We have an events based tracking system for our website, with split testing built-in and we are using ABBA for the calculations.
The problem comes up when we are doing consecutive split tests. For example, we test X and Y, Y wins, so the next test is Y and Z. We are seeing, most of the time, that the conversion rate of Y differs in the two tests... Sometimes by as much as 50%.
We have a tool to track conversion rate over time, and I've included two graphs of conversion rate between two different tests of new and baseline. You can see that between the two tests, the previous new and the subsequent baseline differ by a significant amount even though they should theoretically be the same.
Both experiments have about 200,000 runs for new and baseline - 400k total - 800k over two experiments, and the P values on both are .0001. I'm just unable to explain why the conversion rate of "new" in test1 was 1.28% but the conversion rate of "baseline" in test2 was .85% - when they are exactly the same content.

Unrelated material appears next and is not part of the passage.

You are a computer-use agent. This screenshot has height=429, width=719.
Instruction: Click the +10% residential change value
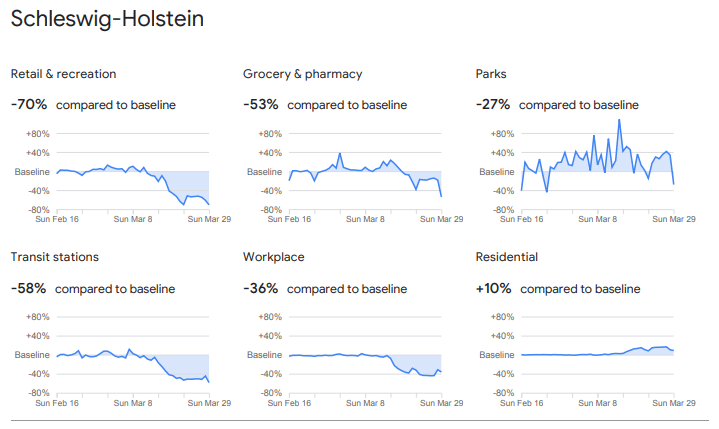click(x=493, y=288)
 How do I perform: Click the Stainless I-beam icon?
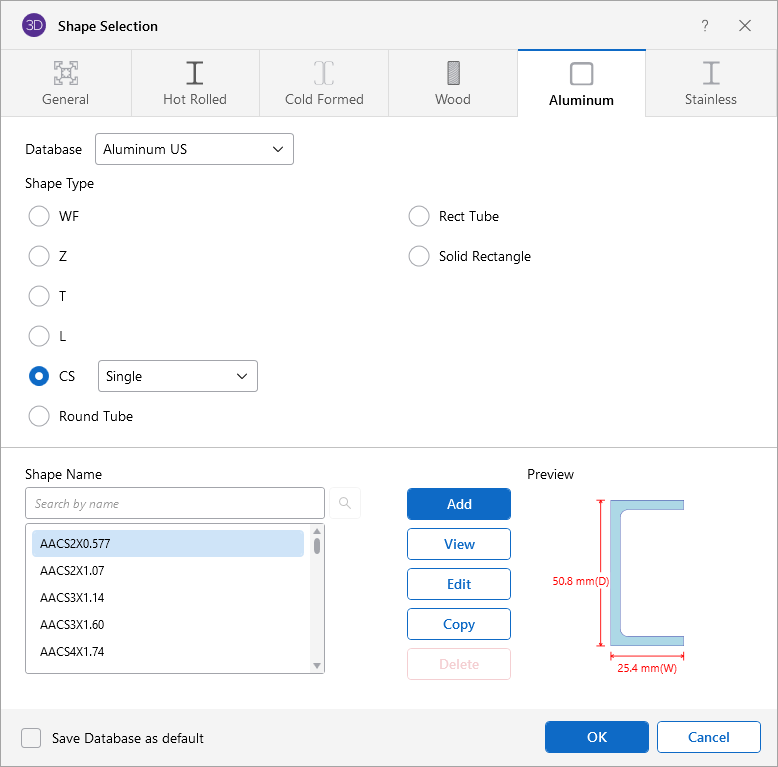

I can certainly think of some things that would contribute to something like this: only catching part of a user cycle/time of day variations/seasonal variations/holidays, but my gut tells me that it shouldn't really make a 50% difference.
We have, however, eliminated the possibility of Googlebot and other bots affecting the results, as we don't even record events for bots.
Unfortunately, we don't have anything we can compare with. We do use Google analytics, but we only record our key metrics there, so there's no apples – apples.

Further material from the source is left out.